>>>>>
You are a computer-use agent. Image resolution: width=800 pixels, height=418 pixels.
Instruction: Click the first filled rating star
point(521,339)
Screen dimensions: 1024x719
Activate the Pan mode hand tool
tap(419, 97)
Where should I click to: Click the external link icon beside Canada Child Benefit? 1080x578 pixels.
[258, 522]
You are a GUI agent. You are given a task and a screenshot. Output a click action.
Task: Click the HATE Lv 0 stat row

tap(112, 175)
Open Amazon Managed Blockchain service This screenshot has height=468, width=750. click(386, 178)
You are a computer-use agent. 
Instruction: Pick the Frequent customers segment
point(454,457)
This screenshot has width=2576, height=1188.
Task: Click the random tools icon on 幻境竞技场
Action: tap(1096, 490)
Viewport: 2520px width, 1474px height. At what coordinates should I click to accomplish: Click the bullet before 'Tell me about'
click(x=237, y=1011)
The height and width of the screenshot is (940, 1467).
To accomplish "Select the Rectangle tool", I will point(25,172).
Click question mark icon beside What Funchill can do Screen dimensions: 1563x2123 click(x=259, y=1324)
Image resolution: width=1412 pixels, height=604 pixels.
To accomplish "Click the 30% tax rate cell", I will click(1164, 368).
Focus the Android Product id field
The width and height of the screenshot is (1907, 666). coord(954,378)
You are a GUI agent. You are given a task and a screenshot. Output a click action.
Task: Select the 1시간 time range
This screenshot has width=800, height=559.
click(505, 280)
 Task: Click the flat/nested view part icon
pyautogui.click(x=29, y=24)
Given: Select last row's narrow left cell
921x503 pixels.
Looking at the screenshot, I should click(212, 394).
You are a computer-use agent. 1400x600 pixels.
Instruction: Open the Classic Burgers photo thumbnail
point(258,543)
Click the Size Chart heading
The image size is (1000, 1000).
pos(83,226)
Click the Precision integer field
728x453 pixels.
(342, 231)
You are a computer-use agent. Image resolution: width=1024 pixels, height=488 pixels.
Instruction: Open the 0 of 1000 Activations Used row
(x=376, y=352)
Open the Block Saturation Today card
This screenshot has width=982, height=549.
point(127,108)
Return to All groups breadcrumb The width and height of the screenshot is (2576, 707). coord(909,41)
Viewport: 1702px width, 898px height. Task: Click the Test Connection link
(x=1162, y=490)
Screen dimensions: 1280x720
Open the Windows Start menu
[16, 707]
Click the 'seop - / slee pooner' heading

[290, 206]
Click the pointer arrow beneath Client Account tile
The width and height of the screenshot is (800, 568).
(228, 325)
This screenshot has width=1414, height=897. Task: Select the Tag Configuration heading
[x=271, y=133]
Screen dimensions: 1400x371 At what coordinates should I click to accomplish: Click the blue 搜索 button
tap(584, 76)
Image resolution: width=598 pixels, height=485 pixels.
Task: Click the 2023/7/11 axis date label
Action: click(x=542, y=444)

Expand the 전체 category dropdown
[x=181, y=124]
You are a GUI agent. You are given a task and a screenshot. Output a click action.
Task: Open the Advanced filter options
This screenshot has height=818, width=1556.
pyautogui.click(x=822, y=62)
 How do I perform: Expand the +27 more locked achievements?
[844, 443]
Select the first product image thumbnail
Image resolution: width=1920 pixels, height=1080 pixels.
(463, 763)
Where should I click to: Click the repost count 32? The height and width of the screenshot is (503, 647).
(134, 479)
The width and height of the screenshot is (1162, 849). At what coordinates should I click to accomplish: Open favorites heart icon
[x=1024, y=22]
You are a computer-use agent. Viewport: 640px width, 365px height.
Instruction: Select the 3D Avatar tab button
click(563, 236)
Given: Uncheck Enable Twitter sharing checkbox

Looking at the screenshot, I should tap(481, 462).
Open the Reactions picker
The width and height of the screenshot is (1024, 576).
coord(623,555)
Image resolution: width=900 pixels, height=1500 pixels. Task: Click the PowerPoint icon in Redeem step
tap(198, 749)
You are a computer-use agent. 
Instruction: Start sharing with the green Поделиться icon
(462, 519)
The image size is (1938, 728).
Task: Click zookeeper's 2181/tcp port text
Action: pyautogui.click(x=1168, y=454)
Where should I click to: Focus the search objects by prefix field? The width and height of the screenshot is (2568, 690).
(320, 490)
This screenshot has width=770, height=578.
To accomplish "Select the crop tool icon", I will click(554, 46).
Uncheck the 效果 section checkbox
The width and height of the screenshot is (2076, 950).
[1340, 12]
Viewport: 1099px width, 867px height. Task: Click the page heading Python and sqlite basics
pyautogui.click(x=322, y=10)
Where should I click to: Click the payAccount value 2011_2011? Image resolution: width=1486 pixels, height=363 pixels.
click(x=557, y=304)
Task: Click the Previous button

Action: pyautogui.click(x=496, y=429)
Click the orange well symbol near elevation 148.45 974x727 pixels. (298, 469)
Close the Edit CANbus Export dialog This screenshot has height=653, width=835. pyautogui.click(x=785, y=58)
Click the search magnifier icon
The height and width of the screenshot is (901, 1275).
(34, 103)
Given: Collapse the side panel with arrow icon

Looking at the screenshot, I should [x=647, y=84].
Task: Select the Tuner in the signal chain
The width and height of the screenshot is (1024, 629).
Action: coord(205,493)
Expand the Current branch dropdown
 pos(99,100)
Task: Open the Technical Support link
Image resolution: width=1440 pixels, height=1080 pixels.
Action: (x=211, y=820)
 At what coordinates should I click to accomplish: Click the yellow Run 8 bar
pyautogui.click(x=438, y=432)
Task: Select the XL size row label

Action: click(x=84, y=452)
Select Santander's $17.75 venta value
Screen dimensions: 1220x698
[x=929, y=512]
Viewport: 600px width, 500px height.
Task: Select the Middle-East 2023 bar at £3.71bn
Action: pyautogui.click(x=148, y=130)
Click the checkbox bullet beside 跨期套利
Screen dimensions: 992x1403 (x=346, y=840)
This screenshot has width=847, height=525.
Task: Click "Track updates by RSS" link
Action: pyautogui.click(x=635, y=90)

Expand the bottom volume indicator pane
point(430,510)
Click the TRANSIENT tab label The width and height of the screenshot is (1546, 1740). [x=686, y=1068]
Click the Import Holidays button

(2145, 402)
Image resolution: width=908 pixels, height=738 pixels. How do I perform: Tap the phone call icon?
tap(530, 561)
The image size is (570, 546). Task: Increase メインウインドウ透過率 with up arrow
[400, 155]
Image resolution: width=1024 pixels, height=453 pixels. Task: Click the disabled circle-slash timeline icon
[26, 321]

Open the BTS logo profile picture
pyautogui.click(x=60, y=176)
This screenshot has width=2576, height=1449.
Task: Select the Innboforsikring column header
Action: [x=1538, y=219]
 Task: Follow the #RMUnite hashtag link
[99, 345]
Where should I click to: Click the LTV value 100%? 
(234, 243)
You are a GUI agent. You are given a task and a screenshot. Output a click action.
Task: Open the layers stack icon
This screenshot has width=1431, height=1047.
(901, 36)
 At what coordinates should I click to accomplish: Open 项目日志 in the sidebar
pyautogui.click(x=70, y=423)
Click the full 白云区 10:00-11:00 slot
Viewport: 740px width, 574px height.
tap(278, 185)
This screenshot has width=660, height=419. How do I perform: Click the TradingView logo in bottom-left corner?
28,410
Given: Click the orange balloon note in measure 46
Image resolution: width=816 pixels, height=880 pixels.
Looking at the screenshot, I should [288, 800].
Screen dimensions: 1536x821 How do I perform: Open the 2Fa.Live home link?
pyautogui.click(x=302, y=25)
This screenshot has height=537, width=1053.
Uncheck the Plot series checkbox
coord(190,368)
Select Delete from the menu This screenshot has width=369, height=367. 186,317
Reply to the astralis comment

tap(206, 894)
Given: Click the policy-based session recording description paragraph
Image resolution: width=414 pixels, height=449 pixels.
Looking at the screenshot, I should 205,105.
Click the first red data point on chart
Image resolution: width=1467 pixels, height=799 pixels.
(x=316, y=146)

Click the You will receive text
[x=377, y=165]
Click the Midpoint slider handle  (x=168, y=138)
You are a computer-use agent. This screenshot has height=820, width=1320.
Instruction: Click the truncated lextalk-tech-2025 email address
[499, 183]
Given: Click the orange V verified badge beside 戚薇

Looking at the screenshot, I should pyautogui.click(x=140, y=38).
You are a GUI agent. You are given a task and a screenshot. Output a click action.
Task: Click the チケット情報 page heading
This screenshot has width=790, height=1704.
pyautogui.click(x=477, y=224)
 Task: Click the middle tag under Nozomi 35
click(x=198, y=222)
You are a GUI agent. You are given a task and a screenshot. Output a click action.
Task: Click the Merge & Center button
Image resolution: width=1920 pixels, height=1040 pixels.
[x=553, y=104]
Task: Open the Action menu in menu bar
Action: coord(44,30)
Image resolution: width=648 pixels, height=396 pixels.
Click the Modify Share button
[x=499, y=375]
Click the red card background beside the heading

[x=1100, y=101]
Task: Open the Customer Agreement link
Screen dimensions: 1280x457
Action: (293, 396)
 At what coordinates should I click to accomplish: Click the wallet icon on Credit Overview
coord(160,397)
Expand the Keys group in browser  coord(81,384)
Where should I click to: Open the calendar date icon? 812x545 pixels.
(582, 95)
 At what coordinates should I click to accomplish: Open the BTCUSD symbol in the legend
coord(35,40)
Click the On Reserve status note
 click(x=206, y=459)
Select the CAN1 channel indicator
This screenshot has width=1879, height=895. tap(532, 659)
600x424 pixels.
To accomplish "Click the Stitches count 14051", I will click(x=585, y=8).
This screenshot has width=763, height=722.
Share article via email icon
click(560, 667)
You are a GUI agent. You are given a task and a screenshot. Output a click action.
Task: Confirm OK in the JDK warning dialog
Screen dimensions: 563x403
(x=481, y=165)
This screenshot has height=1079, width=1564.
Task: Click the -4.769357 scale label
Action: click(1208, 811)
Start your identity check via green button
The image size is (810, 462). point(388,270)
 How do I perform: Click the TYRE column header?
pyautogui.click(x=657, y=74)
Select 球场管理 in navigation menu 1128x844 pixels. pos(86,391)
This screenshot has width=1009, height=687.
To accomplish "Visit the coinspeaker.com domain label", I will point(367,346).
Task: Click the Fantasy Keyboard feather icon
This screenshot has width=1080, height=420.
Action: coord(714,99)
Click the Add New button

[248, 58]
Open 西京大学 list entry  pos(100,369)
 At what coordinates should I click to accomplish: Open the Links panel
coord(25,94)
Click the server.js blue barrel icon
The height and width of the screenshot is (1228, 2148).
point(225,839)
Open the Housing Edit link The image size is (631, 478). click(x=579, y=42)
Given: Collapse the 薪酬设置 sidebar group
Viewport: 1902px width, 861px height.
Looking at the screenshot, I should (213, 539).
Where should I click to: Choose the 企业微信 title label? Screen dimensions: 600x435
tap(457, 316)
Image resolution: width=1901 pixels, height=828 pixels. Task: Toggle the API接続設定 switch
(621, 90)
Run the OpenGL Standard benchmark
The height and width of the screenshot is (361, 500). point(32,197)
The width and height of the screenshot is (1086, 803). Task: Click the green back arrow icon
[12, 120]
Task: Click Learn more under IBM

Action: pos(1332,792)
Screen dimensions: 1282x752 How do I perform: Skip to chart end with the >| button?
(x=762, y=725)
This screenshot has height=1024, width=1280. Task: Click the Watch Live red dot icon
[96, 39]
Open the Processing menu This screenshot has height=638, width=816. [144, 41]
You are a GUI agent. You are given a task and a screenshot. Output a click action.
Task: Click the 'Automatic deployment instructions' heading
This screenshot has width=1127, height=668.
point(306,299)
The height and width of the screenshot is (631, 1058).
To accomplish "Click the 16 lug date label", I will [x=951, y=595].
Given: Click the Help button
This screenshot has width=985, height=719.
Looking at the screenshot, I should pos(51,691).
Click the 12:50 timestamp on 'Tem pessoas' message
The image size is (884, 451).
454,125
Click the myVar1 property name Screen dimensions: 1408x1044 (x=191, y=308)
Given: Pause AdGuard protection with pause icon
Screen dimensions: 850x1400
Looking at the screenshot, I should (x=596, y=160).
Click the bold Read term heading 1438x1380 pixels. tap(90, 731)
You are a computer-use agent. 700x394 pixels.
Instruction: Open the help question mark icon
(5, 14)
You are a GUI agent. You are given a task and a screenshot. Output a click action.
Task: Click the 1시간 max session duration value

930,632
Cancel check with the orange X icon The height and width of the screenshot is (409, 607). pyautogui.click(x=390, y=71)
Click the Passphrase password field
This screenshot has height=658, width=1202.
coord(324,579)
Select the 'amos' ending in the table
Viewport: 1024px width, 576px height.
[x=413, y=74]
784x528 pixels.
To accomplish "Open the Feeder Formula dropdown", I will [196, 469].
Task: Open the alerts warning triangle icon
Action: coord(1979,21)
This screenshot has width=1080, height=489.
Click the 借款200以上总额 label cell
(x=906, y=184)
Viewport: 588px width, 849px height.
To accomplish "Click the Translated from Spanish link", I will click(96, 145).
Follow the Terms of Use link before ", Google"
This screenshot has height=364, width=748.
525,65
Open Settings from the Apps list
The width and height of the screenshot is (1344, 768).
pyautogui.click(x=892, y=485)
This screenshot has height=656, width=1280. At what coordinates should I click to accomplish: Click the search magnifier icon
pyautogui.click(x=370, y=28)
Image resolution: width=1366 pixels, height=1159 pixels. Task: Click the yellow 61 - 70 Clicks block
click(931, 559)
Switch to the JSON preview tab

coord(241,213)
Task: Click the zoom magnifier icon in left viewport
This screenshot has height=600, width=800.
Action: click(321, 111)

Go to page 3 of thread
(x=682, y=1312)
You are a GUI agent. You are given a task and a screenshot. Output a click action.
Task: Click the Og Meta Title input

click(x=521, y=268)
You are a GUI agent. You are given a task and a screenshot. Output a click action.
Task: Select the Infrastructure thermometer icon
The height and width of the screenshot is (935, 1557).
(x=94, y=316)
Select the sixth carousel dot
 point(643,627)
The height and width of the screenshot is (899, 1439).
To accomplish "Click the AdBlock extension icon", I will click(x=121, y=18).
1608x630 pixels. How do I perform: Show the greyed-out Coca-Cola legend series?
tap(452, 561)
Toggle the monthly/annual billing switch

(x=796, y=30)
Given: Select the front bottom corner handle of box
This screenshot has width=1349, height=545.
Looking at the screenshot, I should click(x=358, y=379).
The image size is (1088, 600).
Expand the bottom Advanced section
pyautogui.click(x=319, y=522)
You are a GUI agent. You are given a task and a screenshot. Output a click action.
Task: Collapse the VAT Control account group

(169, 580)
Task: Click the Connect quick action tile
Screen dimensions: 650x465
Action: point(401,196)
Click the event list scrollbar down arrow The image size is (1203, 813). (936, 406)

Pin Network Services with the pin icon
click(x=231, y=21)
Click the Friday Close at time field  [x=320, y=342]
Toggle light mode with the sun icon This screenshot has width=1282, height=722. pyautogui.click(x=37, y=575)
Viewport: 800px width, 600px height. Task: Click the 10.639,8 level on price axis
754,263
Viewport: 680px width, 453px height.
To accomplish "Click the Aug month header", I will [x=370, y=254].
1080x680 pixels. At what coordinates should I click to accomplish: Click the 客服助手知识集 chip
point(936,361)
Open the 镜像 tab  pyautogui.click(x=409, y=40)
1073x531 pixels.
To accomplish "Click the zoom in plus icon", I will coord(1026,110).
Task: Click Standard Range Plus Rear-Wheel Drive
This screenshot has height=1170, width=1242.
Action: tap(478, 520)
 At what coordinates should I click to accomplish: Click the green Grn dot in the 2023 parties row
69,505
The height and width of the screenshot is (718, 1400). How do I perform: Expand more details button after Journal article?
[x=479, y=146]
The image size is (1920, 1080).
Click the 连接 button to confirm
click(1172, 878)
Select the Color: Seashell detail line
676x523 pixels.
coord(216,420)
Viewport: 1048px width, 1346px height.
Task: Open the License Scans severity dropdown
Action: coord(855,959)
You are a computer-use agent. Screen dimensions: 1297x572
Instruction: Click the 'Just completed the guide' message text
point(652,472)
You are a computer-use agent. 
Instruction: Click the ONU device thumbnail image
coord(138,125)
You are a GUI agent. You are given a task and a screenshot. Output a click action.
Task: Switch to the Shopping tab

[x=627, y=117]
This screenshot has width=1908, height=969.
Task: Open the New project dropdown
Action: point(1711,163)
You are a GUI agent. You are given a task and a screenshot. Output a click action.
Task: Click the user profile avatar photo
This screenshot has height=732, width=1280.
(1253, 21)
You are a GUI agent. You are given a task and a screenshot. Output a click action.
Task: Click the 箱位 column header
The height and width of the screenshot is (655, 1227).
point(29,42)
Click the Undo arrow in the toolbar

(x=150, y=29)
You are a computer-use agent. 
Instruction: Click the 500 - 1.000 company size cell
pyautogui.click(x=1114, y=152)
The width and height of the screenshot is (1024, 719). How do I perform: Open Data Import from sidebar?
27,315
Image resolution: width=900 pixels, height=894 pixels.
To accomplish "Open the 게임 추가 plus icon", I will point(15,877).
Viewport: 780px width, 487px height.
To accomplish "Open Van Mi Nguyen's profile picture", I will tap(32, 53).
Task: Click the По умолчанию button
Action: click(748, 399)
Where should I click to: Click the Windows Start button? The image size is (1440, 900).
<<<<<
Check each line above for the string "zoom" and show the ones that have it.

- **YOUR SOLUTION**
Task: Click the zoom magnifier icon in left viewport
To accomplish "Click the zoom in plus icon", I will coord(1026,110).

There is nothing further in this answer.